*** Text under study Section Begins ***
With the current coronavirus pandemic, I’ve been spending a lot of time at home, as we all have. Rather than doing all the things I need to be doing around the house, I find myself cooking and baking as my own productive-procrastination. We gotta eat, right?

The kitchen is my favorite space in the house, no doubt about that, and as a result of binge watching of The British Baking Show mixed with sheer boredom, I recently took up bread-making.

Bread. A staple of almost every meal across the globe. Such a simple and yet complex food that we often take for granted. Bread, in almost every culture, is one of the few foods that is considered a basic need.

I don’t know about you, but when I think about all my favorite restaurants, the ones that serve free bread with butter somehow find their way to the top of my list. Growing up in a household that obsessed over finding the perfect bread, be it French bread or pita bread, I’ve learned to LOVE bread, probably a little too much.

With my newfound passion for baking bread, I’ve discovered a couple things:

1) Making bread is not like making cake (obvious to some, but not to me)
*** Text under study Section Ends ***
- **What the task asks**
Resume the bread-baking post after its final line, keeping its voice and list format. The rows that follow are separate from the bread-baking post and unrelated to it.
*** Given information Section Begins ***
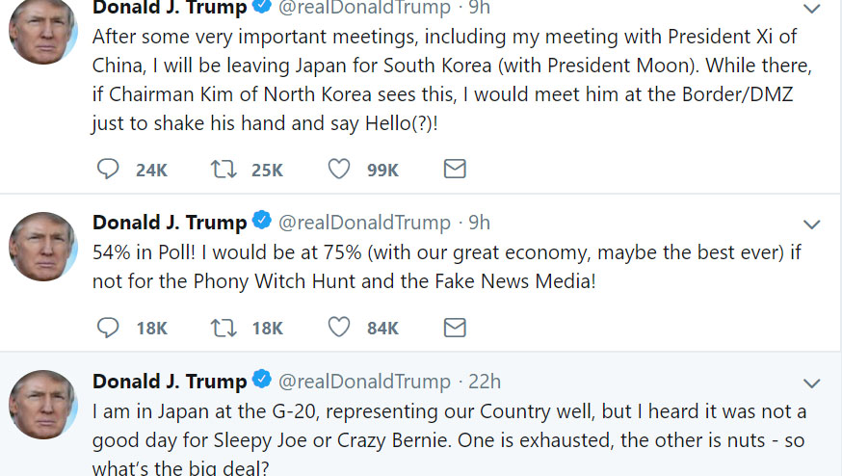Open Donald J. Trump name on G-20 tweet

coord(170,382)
*** Given information Section Ends ***
*** Given information Section Begins ***
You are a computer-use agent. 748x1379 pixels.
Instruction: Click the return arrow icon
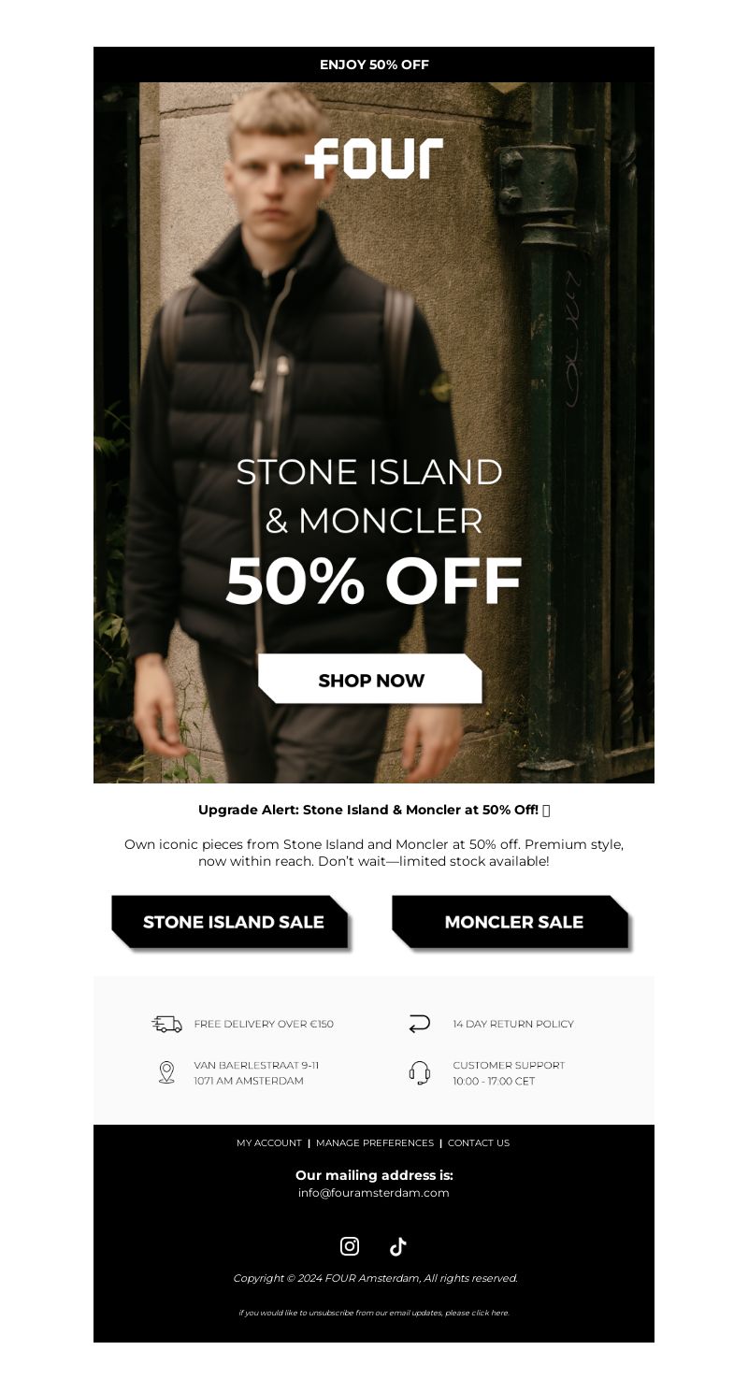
*** Given information Section Ends ***
- **Response**
2) A mistake as small as ½ a teaspoon of the wrong ingredient could be disastrous

Yes, I know, I have no clue what I’m doing! I will say though, that my first couple of attempts at making bread were not half bad (my husband can attest to that). However, more than just continuing my family lineage of bread-obsession, I have learned an important spiritual lesson.

Instant gratification is for fools.

If you love instant gratification, don’t bake bread. What I quickly discovered about bread-making is that it requires patience and long-suffering (literally).

The dough has to be made, kneaded and then left to “rest” and “rise” slowly, very slowly. This resting and rising process could take 3 hours, it could also take 12 hours, it depends on the outcome you are looking for. If you get impatient and bake your bread too early, as soon as you put it in the oven, it won’t rise. All your hard work making and kneading your dough will sadly amount to a flat loaf of something possibly edible, but I dare not call it bread. Bread-dough needs to rest in order for the yeast to do its work and your bread to rise.

Full disclosure, I don’t really know what the yeast is doing or how it makes the dough rise, but I know that the way the dough looks before and after it has “proved” is completely different. If I give my dough enough time to prove, when I put it in the oven and it’s met with extreme heat, rather than collapsing, it rises.

Often times in life I foolishly forget this important lesson. I say a quick prayer and include all the “right” words and then expect a quick fix, an easy solution to my bad habit or my uncomfortable circumstances, or worse, a perfect life.

How often has that actually worked for me? Zero, zero times.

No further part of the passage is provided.